* **WRITTEN EXERCISE**
Can you give every line of the records below as a JSON list of strings, one string per line, with blank lines skipped and the pictures left out?

··· RECORDED INFORMATION ···

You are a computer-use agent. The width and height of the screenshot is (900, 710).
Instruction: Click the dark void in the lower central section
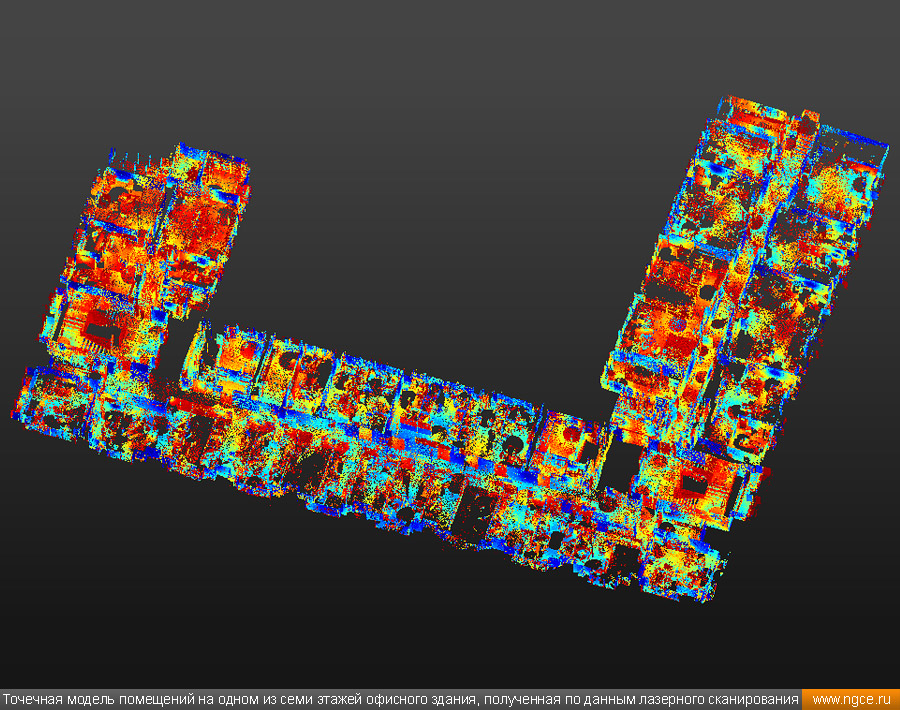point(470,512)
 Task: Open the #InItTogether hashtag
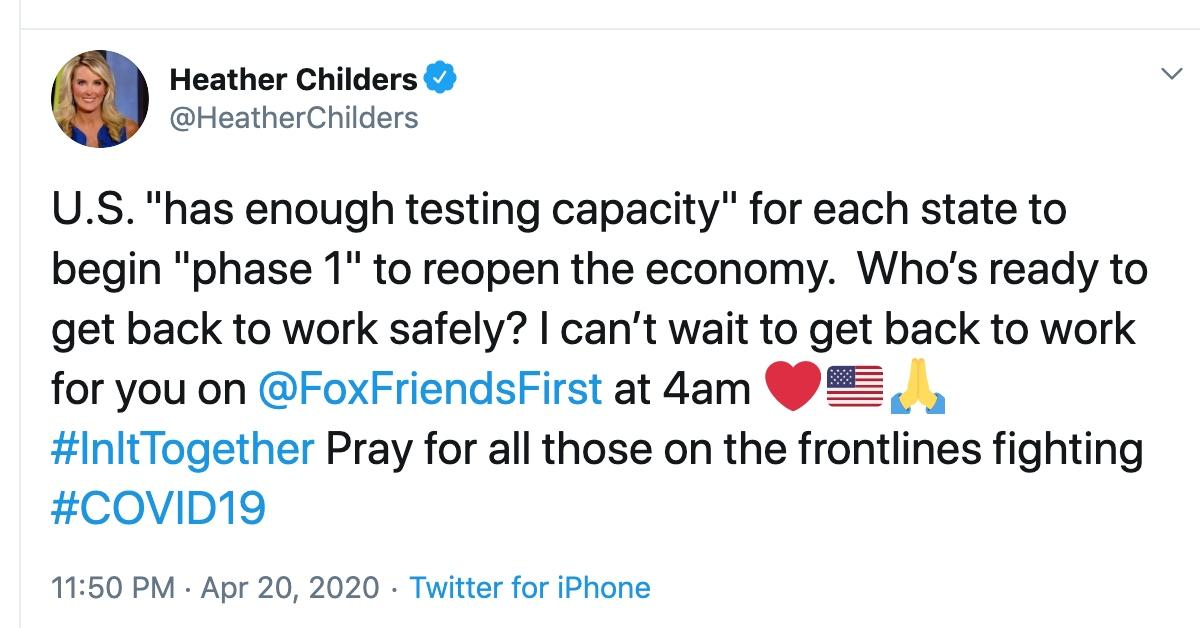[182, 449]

···

* **RESPONSE BELOW**
[
  "You are a computer-use agent. The width and height of the screenshot is (900, 710).",
  "Instruction: Click the dark void in the lower central section",
  "point(470,512)",
  " Task: Open the #InItTogether hashtag",
  "[182, 449]"
]